Camp feathers

A veteran friend of mine sent me the link to an article on the military use of pigeons back before Marconi’s invention revolutionized communications. The Navy employed pigeons to courier messages, even developing a Navy Rating with special training to care for and train the birds. If the world goes to seed, I may have some recruits for a new pigeon command here.

Doves at camp

I may not have been a Navy Pigeoneer in my career (I was a guy who maintained the electronics), though I am getting more into birds at home. With the change to some waterwise shrubs, my wife wanted to put seeds and sunflowers to bring them back. Recruitment seems to be working. Finches, hummingbirds, California Towhees, and mourning doves are again welcome guests at Camp Feathers. I had originally wanted to attract some nearby raptors, but these are perhaps following the gophers which have gone elsewhere in the neighborhood.

Mermaid of Mission Bay

I thought it might portend good fortune yesterday morning when my companions and I departed Mission Bay (San Diego) for a couple hours of fishing. A mermaid was taking in some pleasant weather in the middle of the channel. She hadn’t much to say as to where to find hungry fish. Perhaps she was just dreaming of our region’s famous fish tacos; the boats all sitting off La Jolla didn’t seem to have any better luck. (A mutual friend of ours once reminded me that the hobby was not called “catching” as it takes skill and proper timing.) But i will still go as often as I’m invited. A career Navy man, I need to put to sea every so often to refresh my retired Sailor “Saltiness”. And seeing a mermaid, gives me another sea story to share with my readers.

fishing tales

A fisherman, a boat captain, and me put out from Dana Landing just before first light on a gray Saturday morning. The fisherman was experienced, the boat’s owner, a former Navy man but not a fisherman, was hoping for a large catch and me, a retired Navy Senior Chief, neither boat owner nor fisherman, was keeping a weather eye on the horizon. With choppy seas ahead, the fisherman brought along Dramamine. (We all took it.) Had I brought along any bananas? To the fisherman’s question, I responded none.

luck and bananas

Apparently, sailors should not bring bananas on a voyage if we wanted fishing luck. With eight years at sea in the Navy, the thought crosses my mind, had I “ever” seen bananas in the fresh fruit available on the mess decks? Apples and oranges, I remember, but never bananas. Sailing superstition links bananas to lost ships and cargoes. (I looked it up online.) I heard that overcast days are pretty good days for fishing. Our companion, a passionate fisherman, who knows where he has had success and what signs might mean good fishing, provided me a rod and reel. He also showed me how to properly tie a weight and hooks. The rest was left for me to figure out. Fish are not waiting for the unsuspecting fisherman to drop his line and jump on the hook.

seabirds and dolphins

Nine miles off Pacific Beach at mid-morning, the swells were past tolerable, and the overcast remained. With a couple larger boats in the distance, and seabirds, pelicans and dolphins for company, we found some floating kelp and put down our lines again. We took it for a good sign when the captain caught a seabass and the fisherman brought up a rock cod a little later. We decided against going farther out. (One of us admitted to being queasy.) We put down our lines again off Sunset Cliffs and determined the fish finder was not malfunctioning; it had not detected fish all morning. (The seabirds told us as much as neither tern, gull nor pelican were seen retrieving fish from the water at any point.) Back in the channel leading to Dana Point Landing that afternoon, I snagged two mackerel. No fish were worth keeping.

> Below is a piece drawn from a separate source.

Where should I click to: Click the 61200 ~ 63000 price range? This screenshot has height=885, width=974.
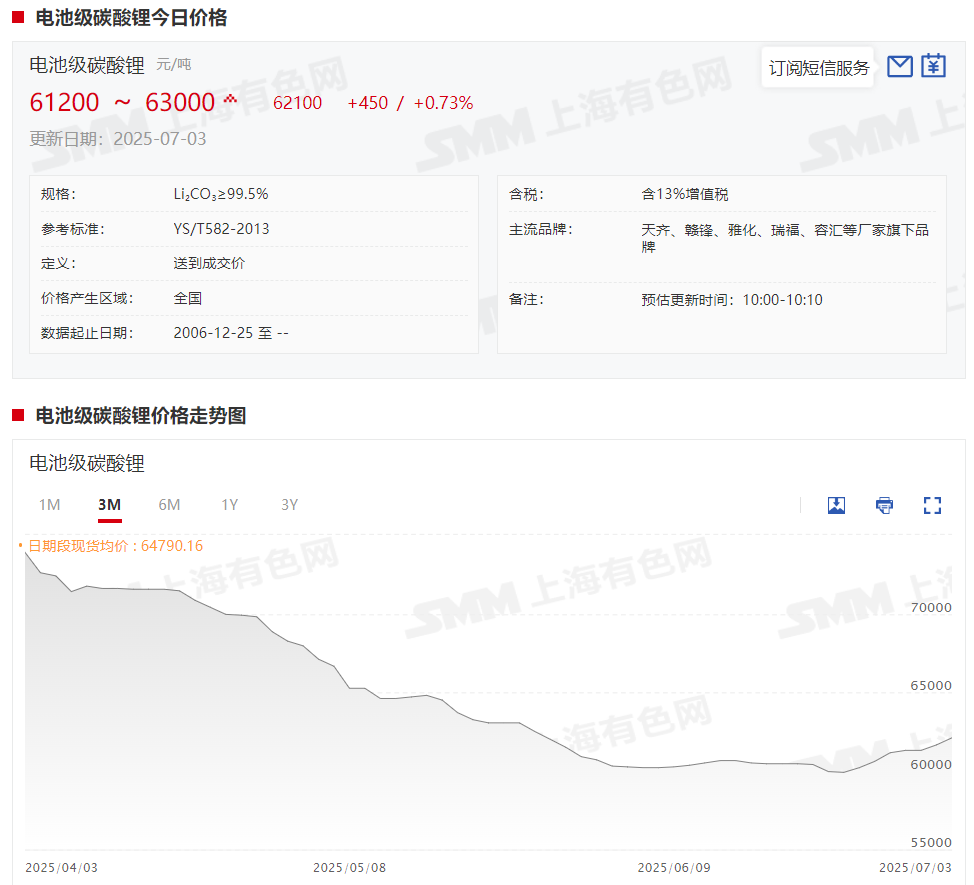point(122,102)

I learned a few things from our adventure. Overcast days do not suggest good fishing weather. The lack of bananas does not conversely bring good luck. Neither does bringing a large cooler. Dolphins do not mean lots of fish are about. And a bad day fishing is better than a good day working. Twelve hours after suggesting to our wives we’d be fishing “three or four (hours)” we got home. The fisherman is one I admire. He intended to play softball all the next day. I slept for ten straight hours. And might go to bed early tonight. But I have Craigslist and OfferUp dialed in; I’m looking for a rod and reel at the right price.

Sunday underway

Our plans for an after-church lunch with friends at our house was almost cancelled today. “Almost”, in that the guest list coming for lunch, as well as one of the hosts (me) changed. Friends who were planning to come felt ill this morning and asked for a raincheck. With no plan, or so I thought, just as church concluded, another Navyman like me, invited me to come out on his boat that afternoon.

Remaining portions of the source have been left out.